The matter came to a head in 2008 when, according to a report in Times Higher Education, the University of Nottingham issued a memo that defined public engagement as: “The range of activities of which the primary functions are to raise awareness of the university’s capabilities, expertise and profile to those not already engaged with the institution”.
The mainstream media and political blogs
The biggest problem of all with climate change is that it has become more about politics than about facts. It has become an essential credential for any conservative to deny that climate is changing. It is part of their public image, and most conservatives neither know nor care about evidence. Like Sarah Palin, they just know. In the USA especially, the argument is not really about climate at all. It is really about discrediting Barack Obama -a sort of swift-boat treatment that uses whatever lies are needed.
Just as with the great MMR fiasco and the promotion of its false link to autism, reports in newspapers and blogs must bear much of the blame for failing to inform readers of the actual underlying facts and, just as important, the uncertainties. Of course some papers have done a pretty good job, particularly the Guardian and the Independent in the UK, and the New York Times.. The political blogs, by and large, haven’t. The Huffington Post has made little effort (and publishes some appalling nonsense about medicine too).

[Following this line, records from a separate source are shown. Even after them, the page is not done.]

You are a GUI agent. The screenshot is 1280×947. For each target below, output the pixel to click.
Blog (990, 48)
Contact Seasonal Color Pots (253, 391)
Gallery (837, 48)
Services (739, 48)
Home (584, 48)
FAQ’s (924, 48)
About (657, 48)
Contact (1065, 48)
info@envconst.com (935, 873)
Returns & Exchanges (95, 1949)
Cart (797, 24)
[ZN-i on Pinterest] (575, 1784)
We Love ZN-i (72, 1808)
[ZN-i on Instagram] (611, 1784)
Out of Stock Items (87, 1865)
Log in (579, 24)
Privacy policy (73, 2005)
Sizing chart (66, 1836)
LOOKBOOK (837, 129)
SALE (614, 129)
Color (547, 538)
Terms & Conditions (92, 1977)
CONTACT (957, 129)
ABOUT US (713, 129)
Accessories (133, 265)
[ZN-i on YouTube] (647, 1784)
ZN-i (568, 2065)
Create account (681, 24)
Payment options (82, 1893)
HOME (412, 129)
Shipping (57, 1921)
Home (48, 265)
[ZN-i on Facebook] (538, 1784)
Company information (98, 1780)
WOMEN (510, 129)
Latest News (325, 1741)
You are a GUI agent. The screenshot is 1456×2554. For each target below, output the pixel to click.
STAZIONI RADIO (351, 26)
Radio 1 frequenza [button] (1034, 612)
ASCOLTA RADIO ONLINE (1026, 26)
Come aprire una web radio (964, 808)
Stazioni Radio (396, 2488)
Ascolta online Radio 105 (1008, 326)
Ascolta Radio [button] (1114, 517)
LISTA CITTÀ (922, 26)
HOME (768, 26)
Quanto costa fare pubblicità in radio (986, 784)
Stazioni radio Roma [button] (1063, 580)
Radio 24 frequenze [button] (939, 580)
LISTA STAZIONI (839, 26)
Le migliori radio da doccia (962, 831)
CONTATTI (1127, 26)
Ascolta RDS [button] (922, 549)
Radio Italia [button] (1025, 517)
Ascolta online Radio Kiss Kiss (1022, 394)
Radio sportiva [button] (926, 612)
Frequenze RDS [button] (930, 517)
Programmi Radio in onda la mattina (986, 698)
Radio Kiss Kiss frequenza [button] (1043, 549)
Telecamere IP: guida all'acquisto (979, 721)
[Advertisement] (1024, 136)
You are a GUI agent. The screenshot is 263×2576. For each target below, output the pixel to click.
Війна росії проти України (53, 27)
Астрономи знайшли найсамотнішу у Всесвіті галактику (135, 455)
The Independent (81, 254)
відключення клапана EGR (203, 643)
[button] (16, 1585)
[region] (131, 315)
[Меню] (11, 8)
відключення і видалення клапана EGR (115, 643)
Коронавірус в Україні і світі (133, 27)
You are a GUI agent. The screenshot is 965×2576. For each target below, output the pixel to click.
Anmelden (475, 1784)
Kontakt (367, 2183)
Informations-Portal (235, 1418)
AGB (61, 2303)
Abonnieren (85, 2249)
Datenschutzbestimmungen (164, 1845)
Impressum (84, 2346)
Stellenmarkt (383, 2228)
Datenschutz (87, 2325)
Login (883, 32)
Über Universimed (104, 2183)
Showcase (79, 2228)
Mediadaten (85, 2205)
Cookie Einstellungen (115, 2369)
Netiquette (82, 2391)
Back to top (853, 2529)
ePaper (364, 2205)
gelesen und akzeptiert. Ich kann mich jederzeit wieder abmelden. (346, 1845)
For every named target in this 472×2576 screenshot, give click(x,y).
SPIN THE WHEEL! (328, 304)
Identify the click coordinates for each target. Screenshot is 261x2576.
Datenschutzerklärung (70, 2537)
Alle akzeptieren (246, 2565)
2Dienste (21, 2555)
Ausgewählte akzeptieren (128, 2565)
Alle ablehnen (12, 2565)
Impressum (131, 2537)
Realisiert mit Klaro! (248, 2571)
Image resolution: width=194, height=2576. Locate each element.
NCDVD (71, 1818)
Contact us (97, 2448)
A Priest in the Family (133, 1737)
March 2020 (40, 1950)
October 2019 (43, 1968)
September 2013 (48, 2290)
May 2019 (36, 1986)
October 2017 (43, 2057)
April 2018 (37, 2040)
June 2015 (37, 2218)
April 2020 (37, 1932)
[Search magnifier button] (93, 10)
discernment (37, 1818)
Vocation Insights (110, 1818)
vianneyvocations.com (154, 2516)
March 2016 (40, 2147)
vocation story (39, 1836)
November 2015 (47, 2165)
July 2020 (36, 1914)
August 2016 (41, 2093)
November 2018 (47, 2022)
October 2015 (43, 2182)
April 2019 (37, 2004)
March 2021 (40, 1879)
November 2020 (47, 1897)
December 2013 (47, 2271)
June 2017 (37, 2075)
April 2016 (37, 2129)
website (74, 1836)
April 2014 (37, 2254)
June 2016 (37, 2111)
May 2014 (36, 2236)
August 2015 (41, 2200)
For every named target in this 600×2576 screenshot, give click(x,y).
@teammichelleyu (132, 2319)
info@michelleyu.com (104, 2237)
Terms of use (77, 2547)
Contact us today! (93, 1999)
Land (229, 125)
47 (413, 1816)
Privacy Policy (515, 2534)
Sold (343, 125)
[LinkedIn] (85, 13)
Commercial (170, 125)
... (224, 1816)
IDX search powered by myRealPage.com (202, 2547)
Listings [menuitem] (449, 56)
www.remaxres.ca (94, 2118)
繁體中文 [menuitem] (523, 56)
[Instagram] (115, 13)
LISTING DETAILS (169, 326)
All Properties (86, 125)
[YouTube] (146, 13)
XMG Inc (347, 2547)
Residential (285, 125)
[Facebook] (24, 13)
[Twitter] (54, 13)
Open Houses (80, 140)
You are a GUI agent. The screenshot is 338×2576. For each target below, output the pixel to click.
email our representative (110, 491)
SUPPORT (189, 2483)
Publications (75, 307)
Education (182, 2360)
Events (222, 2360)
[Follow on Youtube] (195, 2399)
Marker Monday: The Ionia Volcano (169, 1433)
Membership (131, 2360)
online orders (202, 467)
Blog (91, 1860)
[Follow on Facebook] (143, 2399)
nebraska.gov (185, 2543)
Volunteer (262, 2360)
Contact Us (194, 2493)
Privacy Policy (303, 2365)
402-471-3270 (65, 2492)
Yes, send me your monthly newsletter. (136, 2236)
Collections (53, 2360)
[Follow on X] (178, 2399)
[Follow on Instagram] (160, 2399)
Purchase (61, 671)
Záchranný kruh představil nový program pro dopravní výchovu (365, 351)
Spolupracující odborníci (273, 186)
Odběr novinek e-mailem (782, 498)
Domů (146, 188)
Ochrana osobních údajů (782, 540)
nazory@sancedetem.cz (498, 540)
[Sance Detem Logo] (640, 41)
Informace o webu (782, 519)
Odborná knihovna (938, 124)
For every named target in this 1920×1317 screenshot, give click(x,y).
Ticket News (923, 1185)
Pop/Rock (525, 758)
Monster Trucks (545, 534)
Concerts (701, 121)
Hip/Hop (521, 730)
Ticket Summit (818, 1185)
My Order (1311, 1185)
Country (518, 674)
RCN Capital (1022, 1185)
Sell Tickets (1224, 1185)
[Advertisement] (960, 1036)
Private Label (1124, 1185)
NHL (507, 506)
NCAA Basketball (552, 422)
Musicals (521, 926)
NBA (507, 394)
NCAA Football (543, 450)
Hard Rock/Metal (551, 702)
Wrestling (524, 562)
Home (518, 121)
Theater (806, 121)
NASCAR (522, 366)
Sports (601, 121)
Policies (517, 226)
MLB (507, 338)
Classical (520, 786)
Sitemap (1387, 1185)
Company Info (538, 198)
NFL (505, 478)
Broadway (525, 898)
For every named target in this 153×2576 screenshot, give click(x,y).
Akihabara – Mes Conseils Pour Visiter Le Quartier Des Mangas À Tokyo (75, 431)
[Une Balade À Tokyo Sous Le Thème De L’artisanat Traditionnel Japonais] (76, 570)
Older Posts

The problem with political blogs and tabloid newspapers is that they are much more interested in sensation and circulation than they are in giving accurate news and information. Take, for example, the Guido Fawkes blog. To be fair, the blog itself says "The primary motivation for the creation of the blog was purely to make mischief at the expense of politicians and for the author’s own self-gratification. Its writer", so you know not to expect much, Paul Staines, was at the Westminster Skeptics event, Does Political Blogging Make a Difference? He makes no pretence of taking the news seriously, which, I guess, is why I don’t read his blog. After the talks I asked why his blog did little about climate change. His answer was "where are your sandals?". On the way home I tweeted, from a very overcrowded train (most trains from Euston being cancelled that night),
"On way home from #sitp political blogging. Learned that Guido serious about nothing but Guido. Narcissist not journalist."
At least one other person there agreed (thanks, Dave Cole).
It was good to hear Sunny Hundall of Liberal Conspiracy (the only one I read), but I found myself agreeing mostly with the chair, Nick Cohen. It would be a tragedy if the great national and local papers were to vanish. Guido Fawkes and Huffington Post are not remotely like proper newspapers.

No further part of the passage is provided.